Want to start with tens of thousands to earn a million in principal?

Rolling positions are the ultimate weapon you must master. When the principal breaks the million threshold, even without leverage, a 20% rise in spot can yield 200,000 in profit—this is already the income limit for most people in a year.

More importantly, after crossing this threshold, you will truly understand the operational logic of large funds, cultivating the mindset and vision necessary for top traders.

1. The essence and practical framework of rolling positions

Rolling positions is not frequent trading, but precise strikes targeting major opportunities.

The market only has 3-4 highly certain trending opportunities each year; capturing 2-3 of them can lead to a leap in social class.

• Must wait for the consolidation phase after a steep decline to build a base

• Act decisively when breaking through key resistance levels

• Only trade trending long positions (absolutely do not short)

Position control mindset

• Maintain a light position for trial (10%-20% position)

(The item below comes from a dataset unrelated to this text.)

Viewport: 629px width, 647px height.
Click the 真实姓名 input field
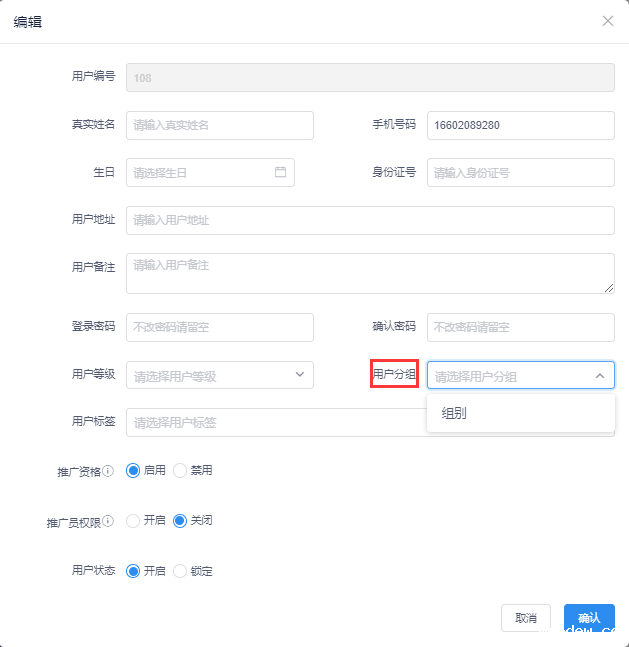[x=220, y=125]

• Gradually increase position when major opportunities arise (increase total capital by 10% at each fixed rise)

• Strict stop-loss discipline (individual trade stop-loss not exceeding 2%)

2. Breakdown of practical case studies (Path to advancement with 50,000 principal)

Using Bitcoin as an example to demonstrate a safe rolling position strategy:

Initial condition: 50,000 profit funds (ensure the safety of the principal)

Leverage setup: 10 times leverage in a per-position model, the first position uses only 10% margin (equivalent to 1 times actual leverage)

• First phase (10,000→11,000): Build a position of 5,000 (10% of total funds), set a 2% stop-loss. If the stop-loss is triggered, the loss is only 100.

Hold until 11,000 after a breakout, profit 8%

• Second phase (11,000→15,000): Increase total capital by 10% at each key point rise, with continuous 2% stop-loss protection.

When the market breaks 15,000, cumulative profits can reach 200,000 level

• Key logic: In a 50% rising market, achieving over 10 times the principal through 4-5 laddered positions

3. Three axes of risk control

Leverage awareness: 1-3 times leverage is also applicable to rolling position strategies; 10 times leverage is not necessary

Capital allocation: Futures account not exceeding 2% of total funds (e.g., if spot is 1 million, then futures at most 20,000)

Safety cushion principle: Always participate in futures trading with 1/10 of the profits from spot trading

4. The foundational mindset on the road to a million

Abandon the fantasy of compound interest: 100 times profit comes from a combination of 2 times 10x + 3 times 5x + 4 times 3x, rather than a mechanical 2% daily compound interest

Winning in the medium to long term: Small funds must abandon short-term thinking, focusing on capturing 3-5 times trend opportunities

Iron rules of capital management:

• Futures investment not exceeding 5% of total capital

• Withdraw 20% of each profit as a risk reserve

• Control the number of liquidations to within 10 times must be understood

The market never lacks opportunities; what is lacking is the ability to seize them.

Remember: A million in principal only requires capturing 3-4 major trends, but you need to endure 100 small losses to achieve that.

Stay patient and wait for the trend signal that makes you go all in—it will quietly arrive during a consolidation phase after a certain downturn.